Types of Minerals and Supplements

When it comes to minerals, there are many different forms of supplements to choose from.

  • Capsules – This is the most common and convenient type of supplement with two outer shells that hold the dry ingredients.
  • Liquids – Ideal for individuals who have difficulty swallowing pills, liquids have increased in popularity. They’re often flavored and can be taken by the spoonful or added to your favorite beverage. 
  • Powders – Powders are another good option for those who have difficulty swallowing. Powders can be mixed with water, milk or added to smoothies and yogurts.
  • Softgels – Softgels are typically used for oil or liquid-based supplements (like Vitamin D) and are easier to swallow than tablets or capsules.
  • Tablets – Tablets often contain many inactive substances that dissolve but can cause stomach upset in certain individuals. They are an economical choice.
  • Gummies – What began as a way to get children to take their vitamins, quickly expanded to adult use. Gummies’ delicious flavors, however, usually means less nutritional value, making it among the least effective way to consume vitamins and minerals.
  • Other – Americans love ease and convenience which has given rise to vitamins brewed with your coffee, patches that adhere to the skin, and tasty, nutrient-rich energy bars.

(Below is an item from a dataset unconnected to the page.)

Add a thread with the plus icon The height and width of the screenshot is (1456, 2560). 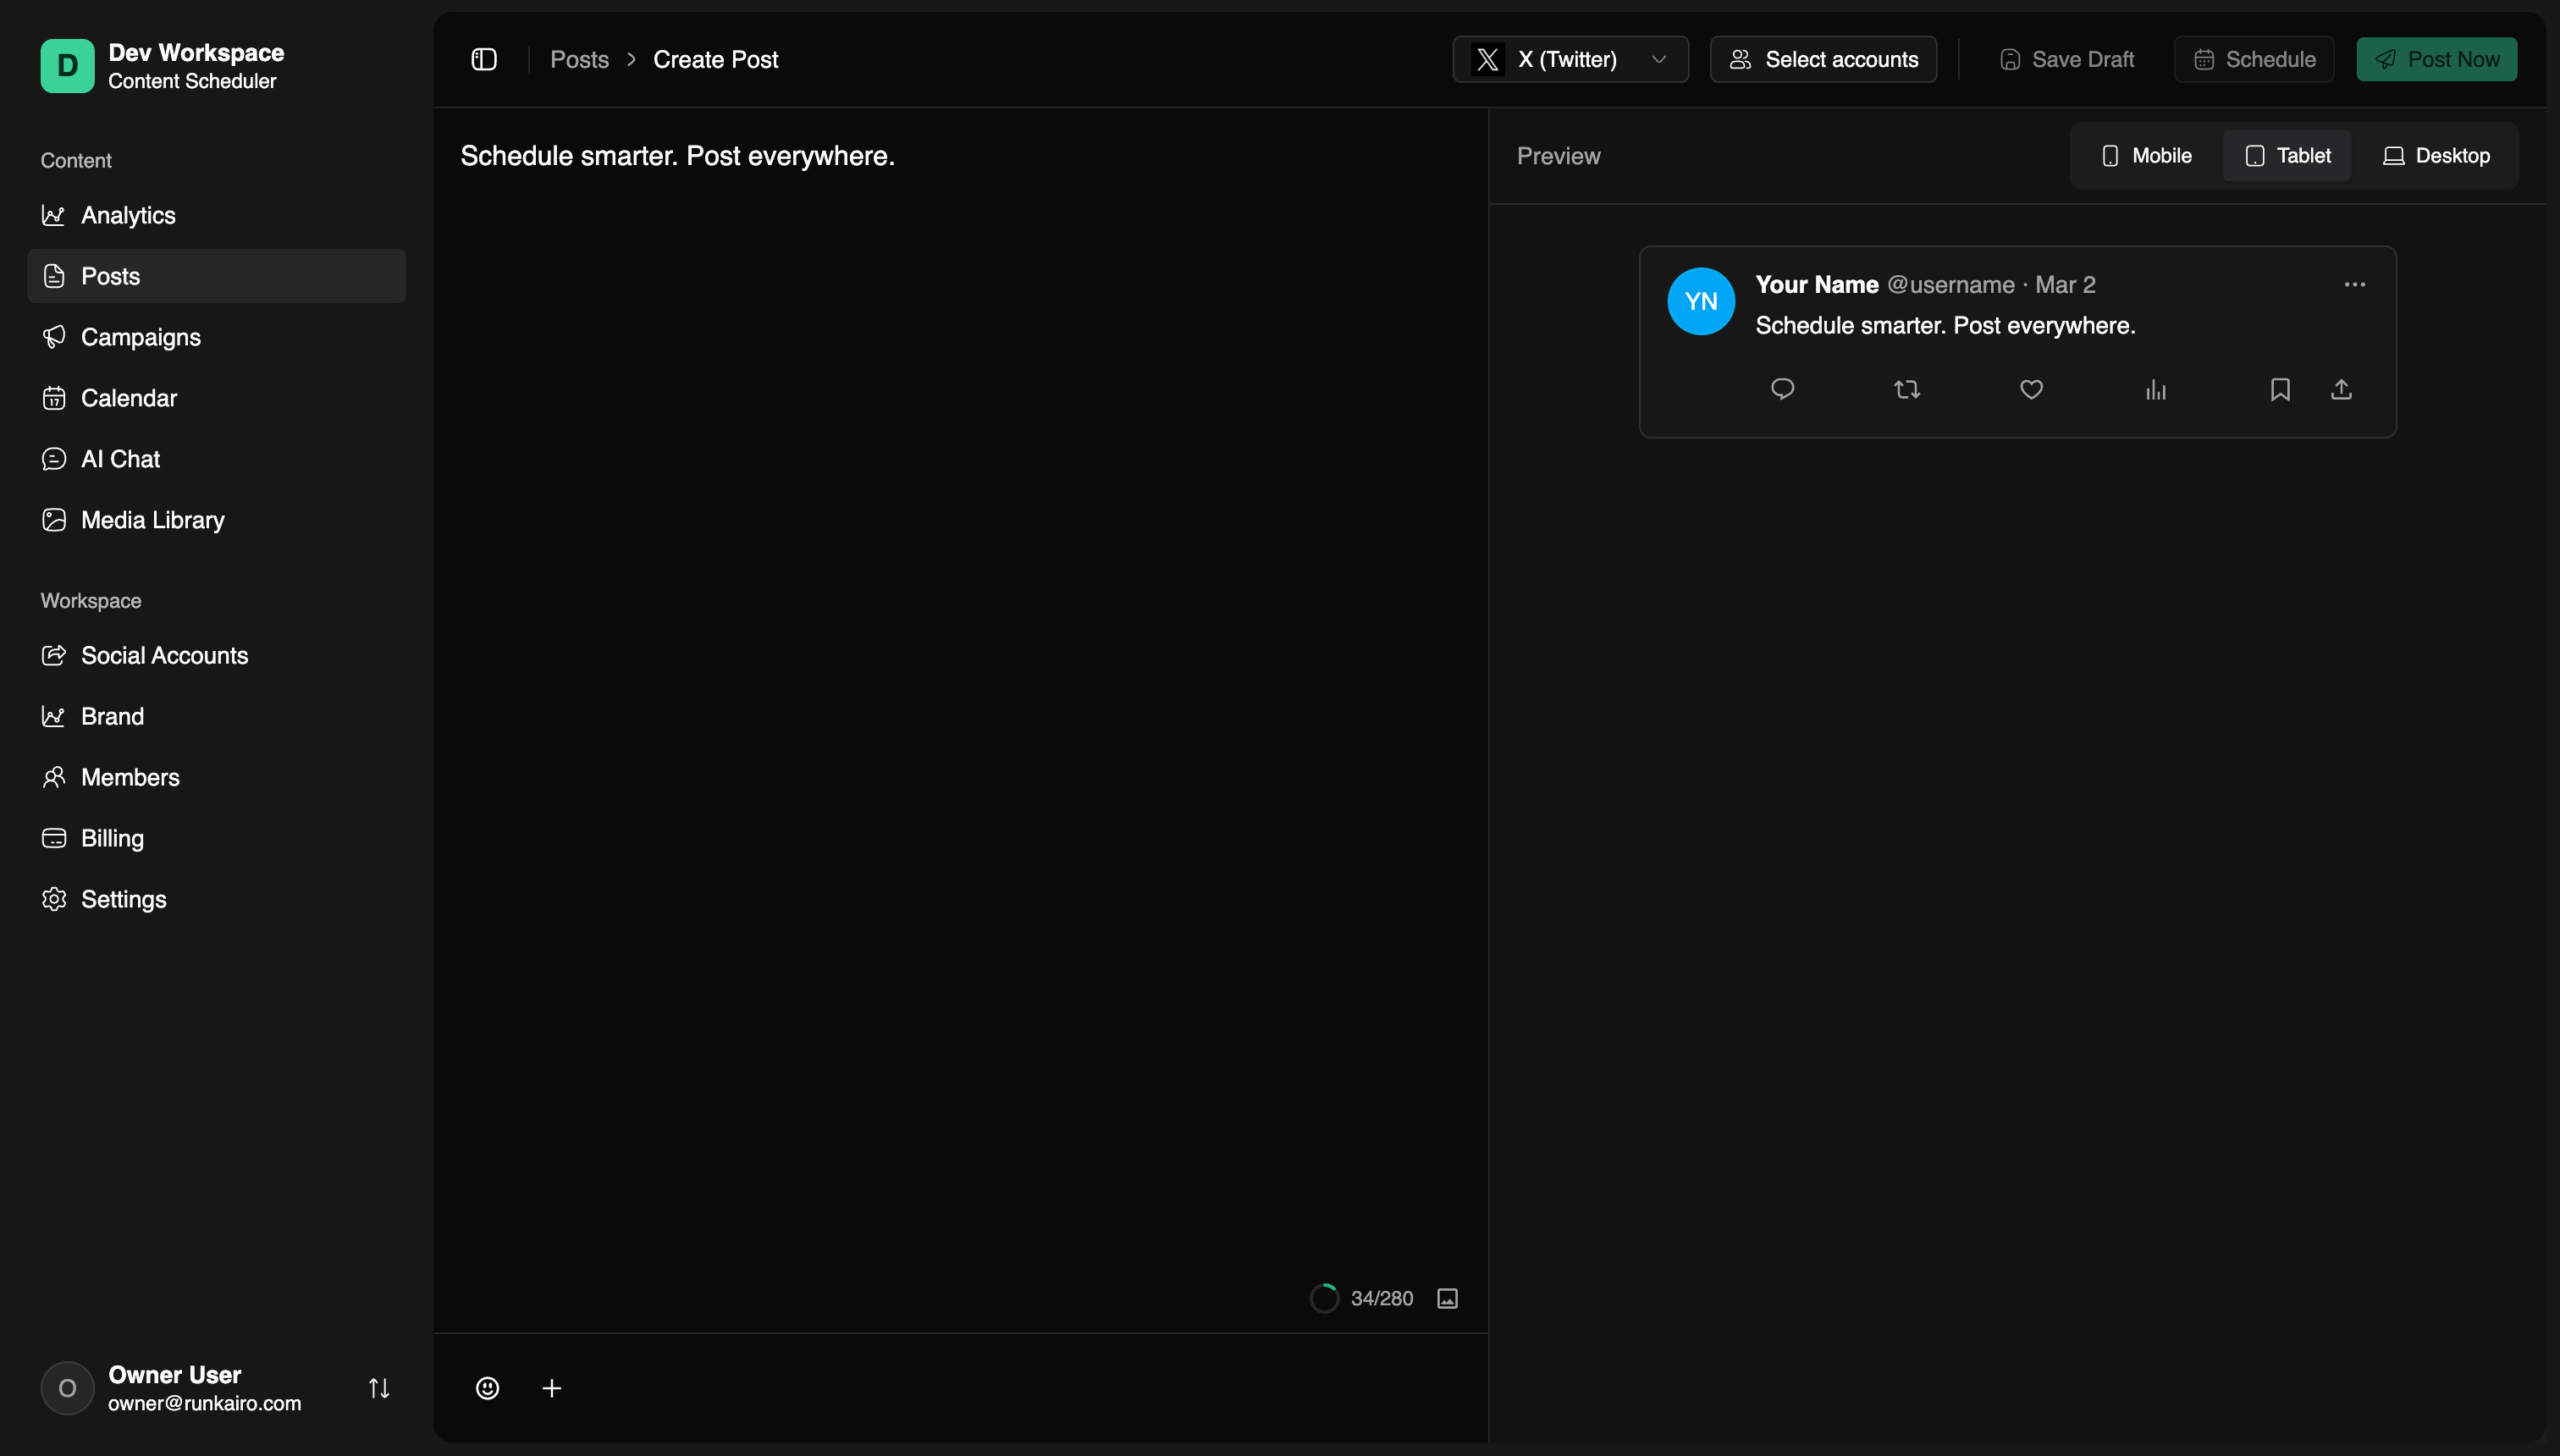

With so many options to choose from, there’s no excuse for not getting the vitamins and minerals your body needs. As always speak with your doctor about what’s right for you.

These statements have not been evaluated by the Food & Drug Administration. These products are not intended to diagnose, treat, cure or prevent any disease. Individual results may vary.